* **Task objective**
Reproduce the listing below word for word, starting at its first line and ending at the line that contains "tap(400, 346)".
----- Records for the task
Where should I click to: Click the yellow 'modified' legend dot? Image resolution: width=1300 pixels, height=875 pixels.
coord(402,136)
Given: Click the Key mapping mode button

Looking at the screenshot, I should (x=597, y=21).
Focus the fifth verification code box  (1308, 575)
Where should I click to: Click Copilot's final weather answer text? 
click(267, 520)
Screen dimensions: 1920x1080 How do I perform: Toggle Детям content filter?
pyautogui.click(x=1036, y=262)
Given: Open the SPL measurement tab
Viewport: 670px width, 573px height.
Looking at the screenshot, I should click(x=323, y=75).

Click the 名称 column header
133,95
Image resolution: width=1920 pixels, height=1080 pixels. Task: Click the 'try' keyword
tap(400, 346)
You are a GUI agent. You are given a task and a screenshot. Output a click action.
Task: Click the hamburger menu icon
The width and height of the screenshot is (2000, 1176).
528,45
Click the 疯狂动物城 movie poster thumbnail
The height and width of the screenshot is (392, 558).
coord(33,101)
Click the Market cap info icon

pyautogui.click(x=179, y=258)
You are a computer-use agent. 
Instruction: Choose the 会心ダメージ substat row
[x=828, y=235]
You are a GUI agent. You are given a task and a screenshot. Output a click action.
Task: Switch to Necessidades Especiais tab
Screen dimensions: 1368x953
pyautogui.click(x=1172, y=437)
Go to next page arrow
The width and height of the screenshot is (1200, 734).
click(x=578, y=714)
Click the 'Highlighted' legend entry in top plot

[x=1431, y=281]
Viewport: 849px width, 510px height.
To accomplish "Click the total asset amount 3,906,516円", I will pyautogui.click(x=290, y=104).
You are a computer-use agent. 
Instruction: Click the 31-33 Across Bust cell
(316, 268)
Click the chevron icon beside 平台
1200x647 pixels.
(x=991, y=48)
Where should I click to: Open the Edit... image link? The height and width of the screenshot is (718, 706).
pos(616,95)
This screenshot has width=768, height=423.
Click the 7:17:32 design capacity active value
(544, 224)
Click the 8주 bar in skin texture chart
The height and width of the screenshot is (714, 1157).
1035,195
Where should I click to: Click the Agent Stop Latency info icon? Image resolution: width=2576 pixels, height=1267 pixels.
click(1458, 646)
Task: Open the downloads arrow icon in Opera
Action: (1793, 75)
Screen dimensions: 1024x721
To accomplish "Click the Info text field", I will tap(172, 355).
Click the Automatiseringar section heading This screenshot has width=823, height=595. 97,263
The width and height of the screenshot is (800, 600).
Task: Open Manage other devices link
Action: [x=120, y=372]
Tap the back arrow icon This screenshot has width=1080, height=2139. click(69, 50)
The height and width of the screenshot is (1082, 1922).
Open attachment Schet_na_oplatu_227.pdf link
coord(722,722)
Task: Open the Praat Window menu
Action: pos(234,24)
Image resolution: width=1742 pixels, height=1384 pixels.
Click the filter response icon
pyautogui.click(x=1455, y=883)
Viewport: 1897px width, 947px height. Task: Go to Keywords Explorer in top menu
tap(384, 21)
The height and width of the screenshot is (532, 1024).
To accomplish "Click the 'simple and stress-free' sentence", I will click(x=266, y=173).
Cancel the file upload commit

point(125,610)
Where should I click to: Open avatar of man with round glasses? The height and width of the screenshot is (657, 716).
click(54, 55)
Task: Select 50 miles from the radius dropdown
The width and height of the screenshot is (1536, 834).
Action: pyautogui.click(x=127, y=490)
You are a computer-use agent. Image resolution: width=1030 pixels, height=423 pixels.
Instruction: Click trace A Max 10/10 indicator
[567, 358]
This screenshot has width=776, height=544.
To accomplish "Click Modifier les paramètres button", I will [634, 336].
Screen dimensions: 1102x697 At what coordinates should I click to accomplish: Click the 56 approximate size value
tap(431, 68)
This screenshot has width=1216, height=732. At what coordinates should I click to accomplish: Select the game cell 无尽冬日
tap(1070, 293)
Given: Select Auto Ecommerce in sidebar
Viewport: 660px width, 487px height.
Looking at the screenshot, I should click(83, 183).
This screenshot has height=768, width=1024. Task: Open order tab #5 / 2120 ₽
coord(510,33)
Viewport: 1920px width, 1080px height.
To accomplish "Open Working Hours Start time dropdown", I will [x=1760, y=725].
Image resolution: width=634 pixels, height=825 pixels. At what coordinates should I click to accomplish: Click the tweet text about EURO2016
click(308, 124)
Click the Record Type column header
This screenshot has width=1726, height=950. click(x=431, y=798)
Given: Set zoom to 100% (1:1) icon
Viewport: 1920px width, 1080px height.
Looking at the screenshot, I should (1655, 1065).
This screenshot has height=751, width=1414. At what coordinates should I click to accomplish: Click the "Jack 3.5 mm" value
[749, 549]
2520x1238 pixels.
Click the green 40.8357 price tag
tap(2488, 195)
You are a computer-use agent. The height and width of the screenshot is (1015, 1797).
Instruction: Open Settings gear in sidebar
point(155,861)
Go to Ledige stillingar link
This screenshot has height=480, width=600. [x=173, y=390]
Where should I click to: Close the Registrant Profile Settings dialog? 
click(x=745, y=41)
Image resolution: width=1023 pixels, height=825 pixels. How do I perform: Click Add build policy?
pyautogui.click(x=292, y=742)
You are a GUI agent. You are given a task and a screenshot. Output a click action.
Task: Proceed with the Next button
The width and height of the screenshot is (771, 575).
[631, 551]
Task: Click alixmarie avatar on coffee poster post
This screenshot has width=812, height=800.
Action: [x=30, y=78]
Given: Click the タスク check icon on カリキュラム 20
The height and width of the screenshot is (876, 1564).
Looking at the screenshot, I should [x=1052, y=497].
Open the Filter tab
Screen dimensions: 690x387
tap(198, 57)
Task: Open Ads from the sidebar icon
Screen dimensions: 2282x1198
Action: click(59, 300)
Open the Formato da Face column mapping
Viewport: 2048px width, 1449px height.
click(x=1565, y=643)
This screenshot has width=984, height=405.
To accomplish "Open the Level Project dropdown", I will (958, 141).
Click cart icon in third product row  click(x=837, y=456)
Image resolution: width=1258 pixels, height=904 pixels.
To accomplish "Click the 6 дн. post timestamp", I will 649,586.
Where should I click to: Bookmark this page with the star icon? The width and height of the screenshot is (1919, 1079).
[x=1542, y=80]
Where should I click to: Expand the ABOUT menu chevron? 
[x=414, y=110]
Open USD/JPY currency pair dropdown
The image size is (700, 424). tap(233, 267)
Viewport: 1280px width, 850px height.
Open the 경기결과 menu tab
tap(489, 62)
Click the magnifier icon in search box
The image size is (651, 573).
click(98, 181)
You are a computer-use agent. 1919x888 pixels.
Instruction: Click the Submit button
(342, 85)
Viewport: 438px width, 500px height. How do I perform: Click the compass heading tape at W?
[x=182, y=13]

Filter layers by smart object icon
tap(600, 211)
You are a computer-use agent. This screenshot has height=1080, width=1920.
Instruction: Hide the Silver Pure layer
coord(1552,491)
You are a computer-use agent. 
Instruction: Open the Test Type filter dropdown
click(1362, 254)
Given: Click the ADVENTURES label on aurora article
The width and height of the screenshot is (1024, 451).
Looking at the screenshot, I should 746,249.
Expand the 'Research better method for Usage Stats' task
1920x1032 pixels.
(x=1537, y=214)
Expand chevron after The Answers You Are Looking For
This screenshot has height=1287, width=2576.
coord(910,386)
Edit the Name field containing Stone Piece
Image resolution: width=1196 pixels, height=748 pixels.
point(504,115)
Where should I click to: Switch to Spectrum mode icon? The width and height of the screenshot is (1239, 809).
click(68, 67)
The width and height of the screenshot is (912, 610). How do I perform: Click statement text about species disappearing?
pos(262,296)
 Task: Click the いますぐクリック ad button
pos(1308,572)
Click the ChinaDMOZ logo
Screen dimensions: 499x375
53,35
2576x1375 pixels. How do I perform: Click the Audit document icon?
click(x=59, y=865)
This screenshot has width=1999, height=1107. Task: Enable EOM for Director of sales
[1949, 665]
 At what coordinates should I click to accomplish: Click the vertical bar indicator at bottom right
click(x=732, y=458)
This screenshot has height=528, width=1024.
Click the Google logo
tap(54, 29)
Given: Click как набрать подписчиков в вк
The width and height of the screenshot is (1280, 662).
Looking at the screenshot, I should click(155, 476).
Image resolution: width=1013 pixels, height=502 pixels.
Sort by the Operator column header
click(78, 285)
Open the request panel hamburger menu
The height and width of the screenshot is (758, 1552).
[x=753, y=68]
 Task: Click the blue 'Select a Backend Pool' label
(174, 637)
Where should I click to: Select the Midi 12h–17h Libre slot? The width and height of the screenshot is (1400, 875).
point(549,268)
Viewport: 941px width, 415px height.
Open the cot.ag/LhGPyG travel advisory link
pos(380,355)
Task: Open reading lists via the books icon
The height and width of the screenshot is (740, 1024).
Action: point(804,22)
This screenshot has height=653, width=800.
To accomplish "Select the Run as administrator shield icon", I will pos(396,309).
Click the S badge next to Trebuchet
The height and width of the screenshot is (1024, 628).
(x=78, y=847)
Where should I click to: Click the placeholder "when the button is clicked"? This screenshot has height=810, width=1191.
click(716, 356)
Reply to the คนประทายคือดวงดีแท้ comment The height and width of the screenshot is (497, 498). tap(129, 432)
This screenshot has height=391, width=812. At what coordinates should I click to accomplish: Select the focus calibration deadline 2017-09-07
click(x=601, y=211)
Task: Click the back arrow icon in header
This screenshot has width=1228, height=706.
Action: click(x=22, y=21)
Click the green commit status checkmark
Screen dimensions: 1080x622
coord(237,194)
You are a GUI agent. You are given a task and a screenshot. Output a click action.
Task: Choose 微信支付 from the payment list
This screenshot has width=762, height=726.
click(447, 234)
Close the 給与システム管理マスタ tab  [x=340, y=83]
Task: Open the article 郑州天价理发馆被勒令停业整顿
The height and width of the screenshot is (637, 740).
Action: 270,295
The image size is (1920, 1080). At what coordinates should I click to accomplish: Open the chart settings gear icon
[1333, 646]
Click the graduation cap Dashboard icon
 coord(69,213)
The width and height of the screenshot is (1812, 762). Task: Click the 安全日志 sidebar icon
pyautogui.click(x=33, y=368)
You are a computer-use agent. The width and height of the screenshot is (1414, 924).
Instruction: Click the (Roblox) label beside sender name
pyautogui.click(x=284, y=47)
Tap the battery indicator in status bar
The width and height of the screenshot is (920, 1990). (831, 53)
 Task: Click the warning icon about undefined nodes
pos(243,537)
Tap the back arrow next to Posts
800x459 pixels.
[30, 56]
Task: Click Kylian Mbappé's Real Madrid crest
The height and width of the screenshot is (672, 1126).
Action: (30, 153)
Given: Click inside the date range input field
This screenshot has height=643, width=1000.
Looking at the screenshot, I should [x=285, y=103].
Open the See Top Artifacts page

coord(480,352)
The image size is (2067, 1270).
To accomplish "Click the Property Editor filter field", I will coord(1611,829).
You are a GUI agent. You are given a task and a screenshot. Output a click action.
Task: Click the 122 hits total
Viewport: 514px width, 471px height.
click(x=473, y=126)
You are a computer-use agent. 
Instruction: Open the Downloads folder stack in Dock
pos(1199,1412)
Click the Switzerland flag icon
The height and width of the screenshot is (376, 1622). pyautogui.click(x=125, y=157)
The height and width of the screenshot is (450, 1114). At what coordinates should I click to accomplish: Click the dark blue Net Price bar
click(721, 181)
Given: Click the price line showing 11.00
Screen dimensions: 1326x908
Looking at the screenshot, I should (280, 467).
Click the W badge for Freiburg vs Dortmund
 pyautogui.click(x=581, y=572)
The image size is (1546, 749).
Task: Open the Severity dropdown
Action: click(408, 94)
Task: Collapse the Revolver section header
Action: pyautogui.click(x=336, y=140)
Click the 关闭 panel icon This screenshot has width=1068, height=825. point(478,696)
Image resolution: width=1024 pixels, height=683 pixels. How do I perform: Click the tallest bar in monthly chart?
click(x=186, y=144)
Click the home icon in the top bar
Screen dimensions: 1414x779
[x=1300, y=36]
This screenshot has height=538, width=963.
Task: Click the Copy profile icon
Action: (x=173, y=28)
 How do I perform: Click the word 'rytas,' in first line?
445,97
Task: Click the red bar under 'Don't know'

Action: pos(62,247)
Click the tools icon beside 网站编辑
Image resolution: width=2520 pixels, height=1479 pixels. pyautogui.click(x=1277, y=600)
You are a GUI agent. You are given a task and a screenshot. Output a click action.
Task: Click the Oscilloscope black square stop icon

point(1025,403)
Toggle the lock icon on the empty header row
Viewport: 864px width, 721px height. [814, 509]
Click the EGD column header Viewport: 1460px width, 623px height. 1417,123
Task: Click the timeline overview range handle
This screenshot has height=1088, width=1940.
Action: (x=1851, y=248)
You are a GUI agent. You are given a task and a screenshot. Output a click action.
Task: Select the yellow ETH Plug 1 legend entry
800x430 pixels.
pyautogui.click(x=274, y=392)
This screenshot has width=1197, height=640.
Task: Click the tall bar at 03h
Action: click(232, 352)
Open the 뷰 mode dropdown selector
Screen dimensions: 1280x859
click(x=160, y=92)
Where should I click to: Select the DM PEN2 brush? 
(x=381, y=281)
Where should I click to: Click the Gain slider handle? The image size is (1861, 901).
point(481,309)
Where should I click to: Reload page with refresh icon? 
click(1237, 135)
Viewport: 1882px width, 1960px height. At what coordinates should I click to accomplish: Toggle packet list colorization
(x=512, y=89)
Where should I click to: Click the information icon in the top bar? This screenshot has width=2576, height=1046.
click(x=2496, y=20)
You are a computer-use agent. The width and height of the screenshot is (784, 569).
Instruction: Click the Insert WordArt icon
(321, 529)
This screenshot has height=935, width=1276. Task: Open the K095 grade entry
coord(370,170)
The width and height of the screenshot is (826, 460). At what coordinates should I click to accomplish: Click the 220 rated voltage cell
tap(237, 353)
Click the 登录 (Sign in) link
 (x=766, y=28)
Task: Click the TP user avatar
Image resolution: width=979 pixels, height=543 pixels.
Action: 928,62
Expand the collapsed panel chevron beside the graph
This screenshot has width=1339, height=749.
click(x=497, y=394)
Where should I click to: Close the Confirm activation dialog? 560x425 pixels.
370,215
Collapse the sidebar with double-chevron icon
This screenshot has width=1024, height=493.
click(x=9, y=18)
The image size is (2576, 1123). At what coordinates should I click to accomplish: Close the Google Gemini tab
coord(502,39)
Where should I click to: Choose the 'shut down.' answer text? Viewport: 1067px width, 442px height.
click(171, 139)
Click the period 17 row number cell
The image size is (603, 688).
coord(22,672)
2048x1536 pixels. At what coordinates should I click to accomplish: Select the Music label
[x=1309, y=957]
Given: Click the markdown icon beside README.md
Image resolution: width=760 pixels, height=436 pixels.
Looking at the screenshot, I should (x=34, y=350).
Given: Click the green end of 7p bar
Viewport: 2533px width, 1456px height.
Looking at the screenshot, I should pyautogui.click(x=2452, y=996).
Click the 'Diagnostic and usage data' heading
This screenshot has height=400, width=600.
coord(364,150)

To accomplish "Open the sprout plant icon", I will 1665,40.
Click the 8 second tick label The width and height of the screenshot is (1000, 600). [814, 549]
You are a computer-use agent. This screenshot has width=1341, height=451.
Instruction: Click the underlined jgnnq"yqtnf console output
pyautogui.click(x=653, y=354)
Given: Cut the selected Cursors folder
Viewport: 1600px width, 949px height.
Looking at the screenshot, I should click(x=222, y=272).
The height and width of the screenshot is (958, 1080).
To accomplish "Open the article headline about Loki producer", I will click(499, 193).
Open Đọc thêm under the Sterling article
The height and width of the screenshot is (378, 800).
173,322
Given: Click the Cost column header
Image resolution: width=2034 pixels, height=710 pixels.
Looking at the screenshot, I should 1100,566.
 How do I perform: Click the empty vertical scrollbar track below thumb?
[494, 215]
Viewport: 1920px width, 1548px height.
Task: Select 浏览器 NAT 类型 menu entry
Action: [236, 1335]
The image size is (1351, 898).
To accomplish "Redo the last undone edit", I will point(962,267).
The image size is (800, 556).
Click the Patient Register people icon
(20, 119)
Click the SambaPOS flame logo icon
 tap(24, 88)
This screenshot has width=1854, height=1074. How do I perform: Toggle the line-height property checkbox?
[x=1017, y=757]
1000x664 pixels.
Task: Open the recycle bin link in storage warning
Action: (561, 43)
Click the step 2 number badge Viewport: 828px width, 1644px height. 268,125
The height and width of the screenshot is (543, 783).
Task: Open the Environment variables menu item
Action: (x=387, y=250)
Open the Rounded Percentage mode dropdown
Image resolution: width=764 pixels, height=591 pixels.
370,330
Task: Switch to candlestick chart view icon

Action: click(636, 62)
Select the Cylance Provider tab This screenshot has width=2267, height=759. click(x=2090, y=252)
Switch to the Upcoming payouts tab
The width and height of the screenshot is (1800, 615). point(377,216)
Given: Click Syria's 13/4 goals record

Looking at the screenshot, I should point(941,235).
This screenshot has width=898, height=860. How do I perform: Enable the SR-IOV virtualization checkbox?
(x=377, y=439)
----------
* **Response to this exercise**
Where should I click to: Click the yellow 'modified' legend dot? Image resolution: width=1300 pixels, height=875 pixels.
coord(402,136)
Given: Click the Key mapping mode button

Looking at the screenshot, I should (x=597, y=21).
Focus the fifth verification code box  (1308, 575)
Where should I click to: Click Copilot's final weather answer text? 
click(267, 520)
Screen dimensions: 1920x1080 How do I perform: Toggle Детям content filter?
pyautogui.click(x=1036, y=262)
Given: Open the SPL measurement tab
Viewport: 670px width, 573px height.
Looking at the screenshot, I should click(x=323, y=75).

Click the 名称 column header
133,95
Image resolution: width=1920 pixels, height=1080 pixels. Task: Click the 'try' keyword
tap(400, 346)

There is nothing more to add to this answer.